Tony Holiday, who hikes around San Francisco and blogs at Stairways Are Heaven, attended the opening ceremony. This account below is a summary from his blog post, New Tiled Stairway. (Go there for more – and higher-resolution – pictures of this and other walks. His account of Forest Knolls stairways is HERE.)
[Edited to add: There’s now a third colorful tiled stairway, and we’ve got photographs (Thanks, Tony!): More Colorful Tiled Stairs – Lincoln Park.]
NEW TILED STAIRWAY by Tony Holiday
There’s a new tiled stairway in San Francisco’s Bayview/Hunters Point neighborhood called “Flights of Fancy.” Learned about it from the Hidden Garden Steps Website (16th Ave. tiled stairway in the Golden Gate Heights neighborhood, Inner Sunset) where there are some photos.

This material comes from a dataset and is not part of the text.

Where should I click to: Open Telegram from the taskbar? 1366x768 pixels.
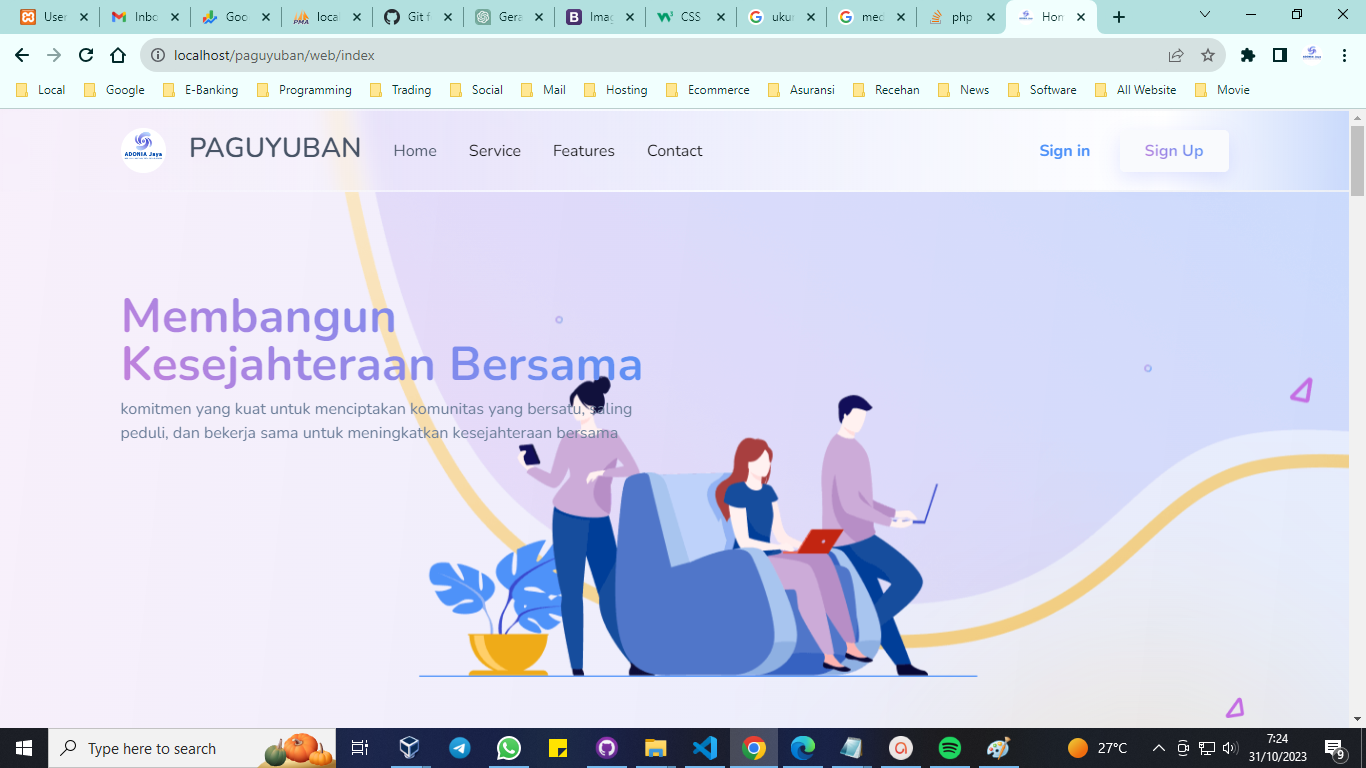pos(460,748)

There’s some interesting info about this latest stairway art project on SF Department of Public Work’s page.
San Francisco’s third tiled stairway is named for Dr. Arelious Walker, a pastor and author who’s known for many good deeds in the Bayview community. I quote from an Internet article:
“One of the most distinguished honors a city can pay tribute to its greatest contributors is naming a street in their honor. Usually when that happens the person is deceased but in this case an exception was made and the great city of San Francisco named in his honor the street “Arelious Walker Drive” in the BayView Hunters Point and New BayView Districts. Dr. Walker is a Community Champion. His ultimate dream is to build TRUE HOPE SQUARE, a housing development with a senior citizens home, child daycare center, and a special home for those men and women that do not have any place to go when they get saved. Dr. Walker is constantly fighting to clean up the neighborhoods, keep affordable housing in every neighborhood, and to keep his dream alive so that it may come to fruition.”

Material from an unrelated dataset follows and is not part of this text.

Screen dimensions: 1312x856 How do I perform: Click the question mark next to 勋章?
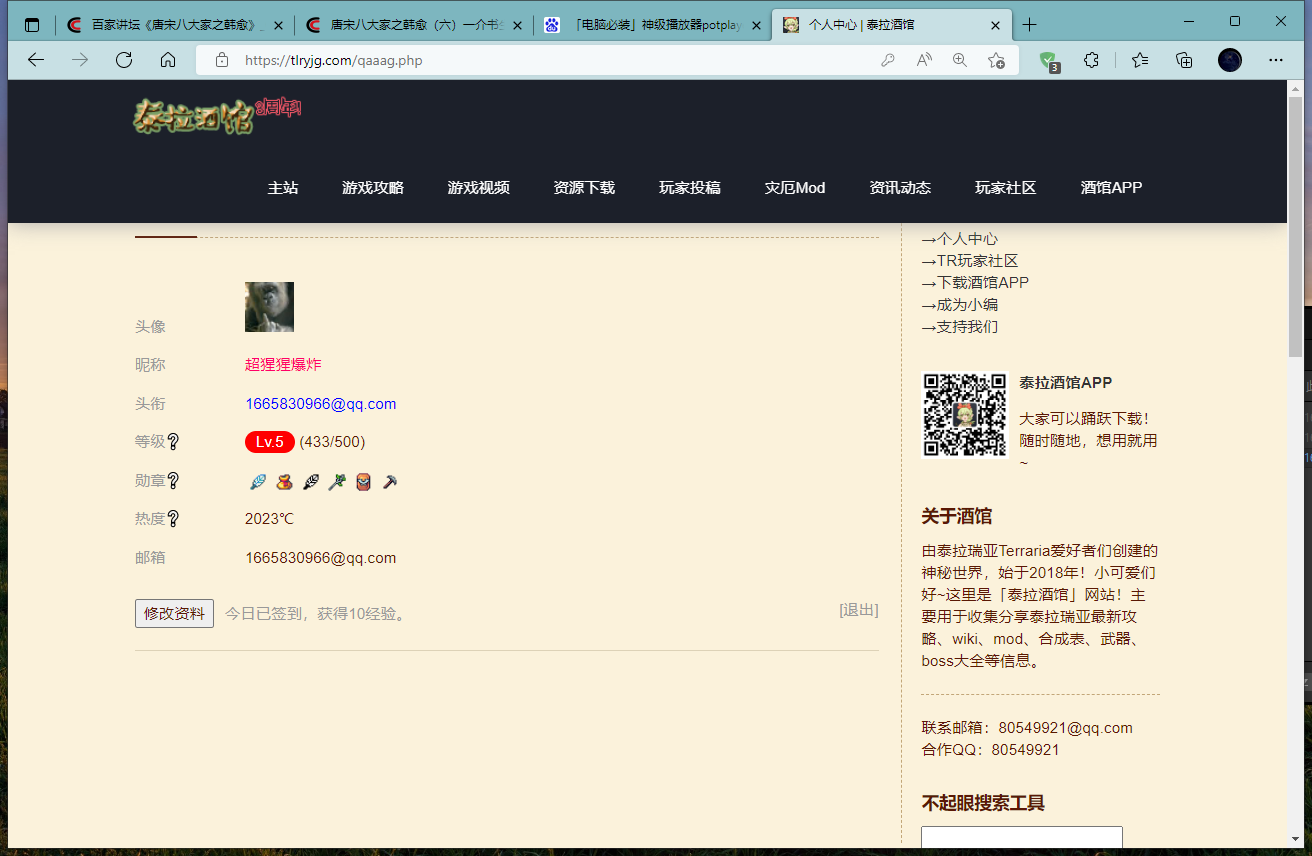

During a Bayview “Sunday Streets” a few years ago I had a great time exploring some of the neighborhood’s stairways and Hilltop Park (with the big sundial) but had not gone quite as far east as is the new stairway. I’d heard of Innes St. in the Bayview as it runs off Third St. and is on the T-Third Metro line, so I looked up Innes on Google Maps to see if it runs through to Arelious Walker where the stairway is; it does not. At Innes near Hudson, this seemed a rather long walk from the T-Third. I was, however, able to attend the opening celebration with a friend who has a car. There’s a very nice city-and-bay-view from the top of the stairs and plenty of other stairways in the neighborhood that snake up to and around the residences. This area is near India Basin Shoreline Park.
While here, however, I noticed that the extremely familiar #19 Polk bus (that also crawls over Potrero Hill) stops right at the foot of the stairs. So I could’ve taken this bus without long waits for a “neighborhood bus” (as in the #36 Teresita and #37 Corbett, for example).

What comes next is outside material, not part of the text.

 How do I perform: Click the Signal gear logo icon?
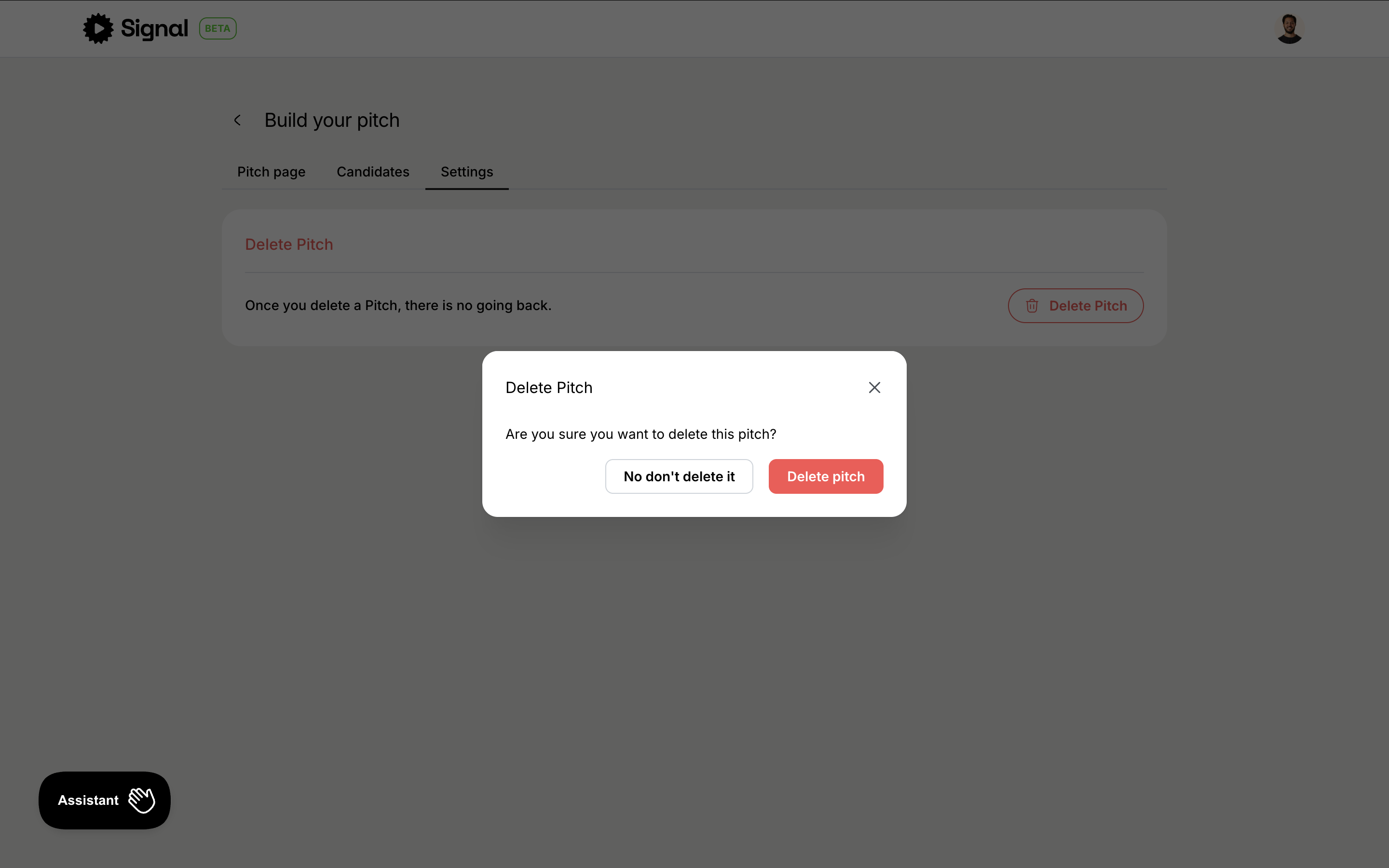click(98, 28)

Here’s some detail from the foot of the stairs.
And further up…
It turns here.
Go see this in person!
Nearing the top here…
A closer look at the designs…
Here’s what it looks like from the foot of the staircase.
I was able to get a shot of the gorgeous (and delicious) cake before it was cut.
Before the ribbon was cut, attendees were treated to some bongo playing and several short intros to — and speeches by — people who helped make this artwork possible. The plaque is at the foot of the stairs, attributing “Flights of Fancy” to artists Aileen Barr and Colette Crutcher. (SFAC = San Francisco Arts Commission.)
“The artists were inspired by decorative patterns drawn from various cultures: Adinkra cloth from Ghana, Native American painted potter; Central American textiles; Japanese and Indonesian fabrics; Middle Eastern tile patterns and paisley designs from India.”